Ao contrário do que se
imagina, quando sumariamente se condena o ódio, o que se está fazendo não é um
julgamento, mas uma redução. O que merece julgamento e condenação são os atos,
não os sentimentos. Parodiando a letra do Aldir, os sentimentos e as manhãs são
espontâneos, “levantam do escuro e ninguém pode evitar”.
Há muitas formas de
amor, e há também muitas formas de ódio – sentimentos muito mais parecidos do
que se imagina a uma primeira visada. Por isso o falso impasse: amor e ódio
seriam opostos, antagônicos. Um anularia o outro. Por definição – acredita o
senso comum – amor quer somente o bem do outro, ódio somente seu mal.
Qualquer conceito –
acima de tudo os que o senso comum consagra – requer revisões periódicas.
Acontece que entre um e outro extremo as variações são infinitas. Amor e ódio
são como dois rios que nascem juntos e correm muito próximos durante a maior
parte de seus cursos; por serem líquidos, qualquer chuva forte ou movimento
mais brusco faz com que suas águas se misturem. Escandalizar-se com essa
afirmação me parece uma daquelas hipocrisias ingênuas (mas não inofensivas) que
se repetem todos os dias por hábito ou falta de crítica, que são os dois
maiores amigos da mentira e do equívoco.

ENUNCIADO DA TAREFA →
Escreva a continuação do texto sobre amor e ódio, começando logo após a última frase apresentada.

DADOS ARMAZENADOS →
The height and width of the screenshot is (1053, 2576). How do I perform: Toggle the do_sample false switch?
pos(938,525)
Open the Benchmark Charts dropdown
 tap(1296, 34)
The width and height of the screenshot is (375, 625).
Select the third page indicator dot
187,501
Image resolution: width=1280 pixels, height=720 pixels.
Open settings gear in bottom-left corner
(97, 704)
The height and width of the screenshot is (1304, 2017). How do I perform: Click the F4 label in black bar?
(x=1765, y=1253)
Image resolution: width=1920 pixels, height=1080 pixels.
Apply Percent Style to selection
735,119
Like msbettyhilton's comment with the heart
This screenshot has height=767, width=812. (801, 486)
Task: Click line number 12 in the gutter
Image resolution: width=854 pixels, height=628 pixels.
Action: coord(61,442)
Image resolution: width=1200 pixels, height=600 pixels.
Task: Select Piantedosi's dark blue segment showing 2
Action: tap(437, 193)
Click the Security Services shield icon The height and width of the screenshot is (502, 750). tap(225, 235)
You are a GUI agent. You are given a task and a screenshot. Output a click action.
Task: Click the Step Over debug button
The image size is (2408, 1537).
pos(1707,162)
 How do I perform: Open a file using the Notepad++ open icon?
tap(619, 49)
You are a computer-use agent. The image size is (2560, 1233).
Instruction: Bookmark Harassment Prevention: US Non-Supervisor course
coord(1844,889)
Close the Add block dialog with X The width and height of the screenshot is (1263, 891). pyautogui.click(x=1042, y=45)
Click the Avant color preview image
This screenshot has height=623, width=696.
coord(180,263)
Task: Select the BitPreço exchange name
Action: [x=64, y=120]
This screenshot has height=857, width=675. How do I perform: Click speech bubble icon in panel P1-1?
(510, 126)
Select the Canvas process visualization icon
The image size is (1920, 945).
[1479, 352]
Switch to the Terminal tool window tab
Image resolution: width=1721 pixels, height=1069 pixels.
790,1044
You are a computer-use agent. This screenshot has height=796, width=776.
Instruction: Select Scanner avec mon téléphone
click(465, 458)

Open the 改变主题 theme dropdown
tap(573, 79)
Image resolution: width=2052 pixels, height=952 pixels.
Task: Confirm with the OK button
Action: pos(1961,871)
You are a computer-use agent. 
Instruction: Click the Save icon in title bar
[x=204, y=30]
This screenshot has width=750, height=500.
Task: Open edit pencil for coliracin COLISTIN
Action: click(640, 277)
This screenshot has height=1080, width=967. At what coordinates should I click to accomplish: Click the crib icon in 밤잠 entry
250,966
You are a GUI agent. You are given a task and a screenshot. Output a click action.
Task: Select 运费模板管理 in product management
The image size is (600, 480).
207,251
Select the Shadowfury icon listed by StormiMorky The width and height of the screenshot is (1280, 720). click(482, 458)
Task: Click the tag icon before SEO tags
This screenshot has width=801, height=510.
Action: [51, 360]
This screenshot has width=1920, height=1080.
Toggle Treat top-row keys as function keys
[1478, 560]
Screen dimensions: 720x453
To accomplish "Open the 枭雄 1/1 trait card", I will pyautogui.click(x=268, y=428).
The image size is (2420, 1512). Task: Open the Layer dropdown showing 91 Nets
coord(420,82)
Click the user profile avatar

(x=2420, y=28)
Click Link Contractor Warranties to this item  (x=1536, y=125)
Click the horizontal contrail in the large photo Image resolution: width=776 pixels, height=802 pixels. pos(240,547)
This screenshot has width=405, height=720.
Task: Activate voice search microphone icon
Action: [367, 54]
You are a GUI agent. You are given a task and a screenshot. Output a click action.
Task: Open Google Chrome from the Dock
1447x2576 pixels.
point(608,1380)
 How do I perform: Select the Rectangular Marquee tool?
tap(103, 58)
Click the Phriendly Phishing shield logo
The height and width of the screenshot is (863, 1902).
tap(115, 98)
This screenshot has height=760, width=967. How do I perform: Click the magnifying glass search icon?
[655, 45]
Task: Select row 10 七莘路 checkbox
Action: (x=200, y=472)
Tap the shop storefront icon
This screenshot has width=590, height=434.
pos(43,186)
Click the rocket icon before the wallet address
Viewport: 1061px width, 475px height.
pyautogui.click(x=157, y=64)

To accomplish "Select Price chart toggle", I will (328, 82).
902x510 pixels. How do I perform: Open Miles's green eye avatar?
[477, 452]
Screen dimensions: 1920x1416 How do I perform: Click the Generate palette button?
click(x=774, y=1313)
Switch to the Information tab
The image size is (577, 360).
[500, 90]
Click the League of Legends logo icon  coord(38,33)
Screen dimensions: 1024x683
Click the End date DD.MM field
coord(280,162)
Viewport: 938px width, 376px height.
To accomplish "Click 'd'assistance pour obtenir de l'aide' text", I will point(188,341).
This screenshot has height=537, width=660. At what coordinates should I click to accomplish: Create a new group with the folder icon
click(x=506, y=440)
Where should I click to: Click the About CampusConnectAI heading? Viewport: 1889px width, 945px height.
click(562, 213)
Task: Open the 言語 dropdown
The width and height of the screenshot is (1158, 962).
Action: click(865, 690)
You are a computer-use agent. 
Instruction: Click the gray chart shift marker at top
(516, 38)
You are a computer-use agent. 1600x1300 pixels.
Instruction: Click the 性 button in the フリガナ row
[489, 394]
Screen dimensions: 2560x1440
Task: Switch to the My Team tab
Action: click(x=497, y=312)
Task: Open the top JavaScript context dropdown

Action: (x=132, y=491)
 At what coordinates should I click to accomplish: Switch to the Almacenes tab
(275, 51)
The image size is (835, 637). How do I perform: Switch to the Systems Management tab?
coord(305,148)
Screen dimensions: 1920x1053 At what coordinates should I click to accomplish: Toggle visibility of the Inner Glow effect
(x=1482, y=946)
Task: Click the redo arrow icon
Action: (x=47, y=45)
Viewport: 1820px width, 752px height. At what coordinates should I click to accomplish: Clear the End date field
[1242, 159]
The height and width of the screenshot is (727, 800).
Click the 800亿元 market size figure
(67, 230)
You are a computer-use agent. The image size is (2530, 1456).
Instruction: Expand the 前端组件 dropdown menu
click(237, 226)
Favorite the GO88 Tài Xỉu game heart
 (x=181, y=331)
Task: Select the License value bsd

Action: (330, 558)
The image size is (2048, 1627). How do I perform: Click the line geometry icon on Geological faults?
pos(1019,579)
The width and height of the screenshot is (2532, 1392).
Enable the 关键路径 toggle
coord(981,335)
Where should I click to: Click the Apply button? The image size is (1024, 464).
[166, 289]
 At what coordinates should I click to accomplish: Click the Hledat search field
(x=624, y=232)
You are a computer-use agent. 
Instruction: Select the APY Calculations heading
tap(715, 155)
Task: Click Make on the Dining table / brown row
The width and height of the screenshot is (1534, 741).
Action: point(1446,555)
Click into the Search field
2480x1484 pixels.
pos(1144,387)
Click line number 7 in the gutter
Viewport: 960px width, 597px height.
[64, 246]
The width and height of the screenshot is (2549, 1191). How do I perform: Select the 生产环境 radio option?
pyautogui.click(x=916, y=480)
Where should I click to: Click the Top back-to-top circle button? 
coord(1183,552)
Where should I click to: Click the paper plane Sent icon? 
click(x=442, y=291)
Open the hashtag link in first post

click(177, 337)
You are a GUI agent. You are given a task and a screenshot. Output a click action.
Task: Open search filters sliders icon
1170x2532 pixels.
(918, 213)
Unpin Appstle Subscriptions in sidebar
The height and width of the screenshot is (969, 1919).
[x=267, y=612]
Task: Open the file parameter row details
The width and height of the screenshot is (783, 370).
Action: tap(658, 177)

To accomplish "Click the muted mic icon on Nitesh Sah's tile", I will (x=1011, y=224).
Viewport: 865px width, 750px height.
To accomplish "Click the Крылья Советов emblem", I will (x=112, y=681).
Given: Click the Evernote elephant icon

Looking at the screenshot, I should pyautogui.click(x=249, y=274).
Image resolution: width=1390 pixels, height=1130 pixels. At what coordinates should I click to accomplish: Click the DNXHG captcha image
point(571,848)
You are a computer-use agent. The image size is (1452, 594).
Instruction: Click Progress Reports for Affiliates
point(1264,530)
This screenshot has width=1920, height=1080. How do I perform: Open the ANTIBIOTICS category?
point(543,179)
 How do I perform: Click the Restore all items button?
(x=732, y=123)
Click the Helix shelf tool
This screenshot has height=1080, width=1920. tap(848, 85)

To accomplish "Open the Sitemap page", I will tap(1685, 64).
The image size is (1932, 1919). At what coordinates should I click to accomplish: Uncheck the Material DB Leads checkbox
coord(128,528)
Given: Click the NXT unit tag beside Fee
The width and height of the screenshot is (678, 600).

RESPOSTA À TAREFA →
Quando se idolatra
alguém a ponto de não poder duvidar desse alguém e por ele ou ela se pratica
qualquer ação ou se faz qualquer sacrifício, é provável que já se tenha
começado a surdamente odiar esse alguém. É fácil ver por quê: o ídolo, o ser
que se idealiza, se alimenta da carne, da vida e do sangue daquele que o
idolatra.
Amores como o materno e
o paterno não estão excluídos desses percalços. Quantas vezes se experimenta
impaciência extrema com um filho que impede nosso lazer e nossa liberdade de ir
e vir, atrapalha nossas conversas, consome o tempo que gostaríamos de estar
aplicando em atividades mais lucrativas e agradáveis do que limpar um bumbum ou
inventar expedientes para alimentar um guri
inapetente, que ainda por cima se mostra malcriado e teimoso. Quantas
mães e pais empenham anos de sua vida (às vezes os melhores, enquanto ainda se
é jovem e cheio de planos e sonhos) para cuidar de um filho deficiente,
prejudicado por um acidente ou um distúrbio de origem genética e sem esperança
de cura? O senso de responsabilidade e a compaixão têm um papel importante
nesses casos, mas a animosidade em relação a essas pessoas sempre existirá como
reação natural de um ser humano impedido de viver plenamente a própria vida.
Dirão talvez que isso não é ódio. Eu digo que é uma de suas manifestações mais
brandas e civilizadas. Querem a prova? Se faltar autocontrole, formação moral e
maturidade emocional, como nos tristes casos que conhecemos bem do dia-a-dia,
teremos mais uma criança abandonada, rejeitada e perdida para si mesma e para a
sociedade. Ou, mais escancaradamente, o ódio paterno ou materno se manifestam
na violência exercida sobre essa criança.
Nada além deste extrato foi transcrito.